---- Data supplied

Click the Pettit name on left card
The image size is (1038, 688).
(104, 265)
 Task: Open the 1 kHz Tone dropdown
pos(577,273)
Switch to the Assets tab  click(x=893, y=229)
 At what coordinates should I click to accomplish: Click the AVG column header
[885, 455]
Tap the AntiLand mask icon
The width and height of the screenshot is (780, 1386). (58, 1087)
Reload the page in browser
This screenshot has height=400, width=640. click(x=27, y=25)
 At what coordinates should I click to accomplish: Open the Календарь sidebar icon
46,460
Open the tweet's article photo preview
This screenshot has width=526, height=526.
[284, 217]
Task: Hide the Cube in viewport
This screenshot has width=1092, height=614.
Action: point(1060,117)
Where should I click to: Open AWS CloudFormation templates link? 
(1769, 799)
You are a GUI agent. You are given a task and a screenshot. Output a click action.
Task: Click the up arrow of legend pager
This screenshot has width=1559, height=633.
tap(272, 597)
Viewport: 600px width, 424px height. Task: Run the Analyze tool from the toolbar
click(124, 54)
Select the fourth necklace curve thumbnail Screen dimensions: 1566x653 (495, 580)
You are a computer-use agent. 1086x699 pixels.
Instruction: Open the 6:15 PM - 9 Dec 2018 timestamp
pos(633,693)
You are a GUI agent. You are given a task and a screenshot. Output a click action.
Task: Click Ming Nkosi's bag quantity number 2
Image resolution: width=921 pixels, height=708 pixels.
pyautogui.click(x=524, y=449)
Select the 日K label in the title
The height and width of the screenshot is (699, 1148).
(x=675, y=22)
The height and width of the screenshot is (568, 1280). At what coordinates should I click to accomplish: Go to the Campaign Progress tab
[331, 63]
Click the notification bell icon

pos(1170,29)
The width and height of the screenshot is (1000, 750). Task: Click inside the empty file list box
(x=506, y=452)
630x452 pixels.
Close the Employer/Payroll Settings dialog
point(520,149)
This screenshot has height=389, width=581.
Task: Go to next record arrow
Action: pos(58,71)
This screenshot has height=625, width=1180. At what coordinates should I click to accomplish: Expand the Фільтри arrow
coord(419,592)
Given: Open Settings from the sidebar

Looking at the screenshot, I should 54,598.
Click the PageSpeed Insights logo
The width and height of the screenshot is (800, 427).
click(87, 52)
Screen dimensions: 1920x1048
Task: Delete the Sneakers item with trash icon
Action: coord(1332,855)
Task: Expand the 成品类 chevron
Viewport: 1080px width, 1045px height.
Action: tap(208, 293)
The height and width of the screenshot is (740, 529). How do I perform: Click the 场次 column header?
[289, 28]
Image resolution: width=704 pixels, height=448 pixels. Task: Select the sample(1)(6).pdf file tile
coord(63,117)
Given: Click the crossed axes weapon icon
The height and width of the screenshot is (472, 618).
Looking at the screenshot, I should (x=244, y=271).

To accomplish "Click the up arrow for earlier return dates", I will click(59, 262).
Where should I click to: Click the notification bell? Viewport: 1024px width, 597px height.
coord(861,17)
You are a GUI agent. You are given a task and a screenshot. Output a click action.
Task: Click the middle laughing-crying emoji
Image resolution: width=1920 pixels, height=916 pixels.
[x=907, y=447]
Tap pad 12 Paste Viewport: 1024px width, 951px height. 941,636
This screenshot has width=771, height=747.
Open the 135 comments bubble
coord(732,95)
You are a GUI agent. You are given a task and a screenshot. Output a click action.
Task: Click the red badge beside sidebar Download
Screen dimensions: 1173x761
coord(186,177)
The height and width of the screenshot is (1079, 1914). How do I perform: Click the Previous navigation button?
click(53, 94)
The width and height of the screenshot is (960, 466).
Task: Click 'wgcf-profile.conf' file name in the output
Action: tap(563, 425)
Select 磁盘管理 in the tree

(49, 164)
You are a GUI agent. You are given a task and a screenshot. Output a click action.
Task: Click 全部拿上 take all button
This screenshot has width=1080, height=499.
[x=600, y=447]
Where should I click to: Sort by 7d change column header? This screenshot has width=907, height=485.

--------

*Exercise directions:* Whatever the number of entries above, each one is to be copied exactly.

*Task answer:*
Click the Pettit name on left card
The image size is (1038, 688).
(104, 265)
 Task: Open the 1 kHz Tone dropdown
pos(577,273)
Switch to the Assets tab  click(x=893, y=229)
 At what coordinates should I click to accomplish: Click the AVG column header
[885, 455]
Tap the AntiLand mask icon
The width and height of the screenshot is (780, 1386). (58, 1087)
Reload the page in browser
This screenshot has height=400, width=640. click(x=27, y=25)
 At what coordinates should I click to accomplish: Open the Календарь sidebar icon
46,460
Open the tweet's article photo preview
This screenshot has width=526, height=526.
[284, 217]
Task: Hide the Cube in viewport
This screenshot has width=1092, height=614.
Action: point(1060,117)
Where should I click to: Open AWS CloudFormation templates link? 
(1769, 799)
You are a GUI agent. You are given a task and a screenshot. Output a click action.
Task: Click the up arrow of legend pager
This screenshot has width=1559, height=633.
tap(272, 597)
Viewport: 600px width, 424px height. Task: Run the Analyze tool from the toolbar
click(124, 54)
Select the fourth necklace curve thumbnail Screen dimensions: 1566x653 (495, 580)
You are a computer-use agent. 1086x699 pixels.
Instruction: Open the 6:15 PM - 9 Dec 2018 timestamp
pos(633,693)
You are a GUI agent. You are given a task and a screenshot. Output a click action.
Task: Click Ming Nkosi's bag quantity number 2
Image resolution: width=921 pixels, height=708 pixels.
pyautogui.click(x=524, y=449)
Select the 日K label in the title
The height and width of the screenshot is (699, 1148).
(x=675, y=22)
The height and width of the screenshot is (568, 1280). At what coordinates should I click to accomplish: Go to the Campaign Progress tab
[331, 63]
Click the notification bell icon

pos(1170,29)
The width and height of the screenshot is (1000, 750). Task: Click inside the empty file list box
(x=506, y=452)
630x452 pixels.
Close the Employer/Payroll Settings dialog
point(520,149)
This screenshot has height=389, width=581.
Task: Go to next record arrow
Action: pos(58,71)
This screenshot has height=625, width=1180. At what coordinates should I click to accomplish: Expand the Фільтри arrow
coord(419,592)
Given: Open Settings from the sidebar

Looking at the screenshot, I should 54,598.
Click the PageSpeed Insights logo
The width and height of the screenshot is (800, 427).
click(87, 52)
Screen dimensions: 1920x1048
Task: Delete the Sneakers item with trash icon
Action: coord(1332,855)
Task: Expand the 成品类 chevron
Viewport: 1080px width, 1045px height.
Action: tap(208, 293)
The height and width of the screenshot is (740, 529). How do I perform: Click the 场次 column header?
[289, 28]
Image resolution: width=704 pixels, height=448 pixels. Task: Select the sample(1)(6).pdf file tile
coord(63,117)
Given: Click the crossed axes weapon icon
The height and width of the screenshot is (472, 618).
Looking at the screenshot, I should (x=244, y=271).

To accomplish "Click the up arrow for earlier return dates", I will click(59, 262).
Where should I click to: Click the notification bell? Viewport: 1024px width, 597px height.
coord(861,17)
You are a GUI agent. You are given a task and a screenshot. Output a click action.
Task: Click the middle laughing-crying emoji
Image resolution: width=1920 pixels, height=916 pixels.
[x=907, y=447]
Tap pad 12 Paste Viewport: 1024px width, 951px height. 941,636
This screenshot has width=771, height=747.
Open the 135 comments bubble
coord(732,95)
You are a GUI agent. You are given a task and a screenshot. Output a click action.
Task: Click the red badge beside sidebar Download
Screen dimensions: 1173x761
coord(186,177)
The height and width of the screenshot is (1079, 1914). How do I perform: Click the Previous navigation button?
click(53, 94)
The width and height of the screenshot is (960, 466).
Task: Click 'wgcf-profile.conf' file name in the output
Action: tap(563, 425)
Select 磁盘管理 in the tree

(49, 164)
You are a GUI agent. You are given a task and a screenshot. Output a click action.
Task: Click 全部拿上 take all button
This screenshot has width=1080, height=499.
[x=600, y=447]
Where should I click to: Sort by 7d change column header? This screenshot has width=907, height=485.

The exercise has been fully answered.